De plus en plus, elle refuse l'aide du maître, se ferme à lui, essaye de le déjouer. Ce faisant, elle entre dans son jeu, c'est pourquoi elle est si vulnérable. Se repliant sur elle-même, l'elève s'obstine à ne pas comprendre, à le tenir en échec :

"- L'Elève : Je ne sais pas, Monsieur", et ensuite, "Je n'y arrive pas Monsieur, je ne sais pas."
(Id. p. 70)
.

Elle raisonne de façon à donner tort au Professeur, acceptant, à titre d'hypothèse, qu'on lui arrache un nez, quand cela le contredit :

"- L'Elève : Oui, c'estprécisément parce que vous n'en avez arraché aucun, que j'en ai un maintenant. Si vous l'aviez arraché, je ne l'aurais plus"
(Id. p. 70)
,

mais refusant l'idée de perdre cinq doigts, lorsque cela faciliterait la démonstration. Elle lutte contre le Professeur, en s'obstinant dans la bêtise, et permet ainsi à son adversaire d'avoir prise sur elle.

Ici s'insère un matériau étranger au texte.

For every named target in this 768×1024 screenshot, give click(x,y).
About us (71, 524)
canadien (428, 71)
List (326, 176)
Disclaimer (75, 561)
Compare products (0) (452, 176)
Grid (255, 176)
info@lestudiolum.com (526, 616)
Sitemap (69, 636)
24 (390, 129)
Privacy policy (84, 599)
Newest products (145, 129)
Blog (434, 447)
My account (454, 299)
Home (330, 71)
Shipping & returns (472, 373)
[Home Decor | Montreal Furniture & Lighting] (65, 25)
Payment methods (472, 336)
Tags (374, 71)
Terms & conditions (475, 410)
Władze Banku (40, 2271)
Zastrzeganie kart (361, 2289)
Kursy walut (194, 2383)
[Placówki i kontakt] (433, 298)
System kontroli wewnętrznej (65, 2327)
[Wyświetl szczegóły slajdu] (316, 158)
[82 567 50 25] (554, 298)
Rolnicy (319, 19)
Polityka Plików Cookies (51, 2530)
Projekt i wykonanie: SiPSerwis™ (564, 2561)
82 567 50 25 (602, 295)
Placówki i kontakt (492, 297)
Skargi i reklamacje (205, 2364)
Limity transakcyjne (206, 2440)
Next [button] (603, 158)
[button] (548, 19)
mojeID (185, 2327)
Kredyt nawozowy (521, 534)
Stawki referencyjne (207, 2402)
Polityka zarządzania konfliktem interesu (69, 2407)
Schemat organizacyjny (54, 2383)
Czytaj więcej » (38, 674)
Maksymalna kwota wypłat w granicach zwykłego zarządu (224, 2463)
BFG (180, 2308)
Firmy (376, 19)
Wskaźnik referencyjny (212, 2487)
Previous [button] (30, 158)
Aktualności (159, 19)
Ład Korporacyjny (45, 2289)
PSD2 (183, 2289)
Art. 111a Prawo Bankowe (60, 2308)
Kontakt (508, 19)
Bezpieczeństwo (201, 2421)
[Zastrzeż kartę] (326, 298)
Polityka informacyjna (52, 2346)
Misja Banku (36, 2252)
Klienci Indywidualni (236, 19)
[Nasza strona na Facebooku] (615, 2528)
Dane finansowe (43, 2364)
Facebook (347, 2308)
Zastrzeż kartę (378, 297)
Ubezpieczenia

Ce comportement se retrouvera notamment dans "Victime du Devoir", où Choubert, échappant constamment à l'inspecteur de police malgré sa bonne volonté apparente, finira par être complètement passif, tandis que le policier lui brisera les dents, en le forçant à avaler du pain. L'Elève est la première esquisse du personnage de la victime, que Ionesco fouillera tout au long de son oeuvre, jusqu'à découvrir qu'il n'y a pas véritablement de victime, mais que l'homme se fait victime.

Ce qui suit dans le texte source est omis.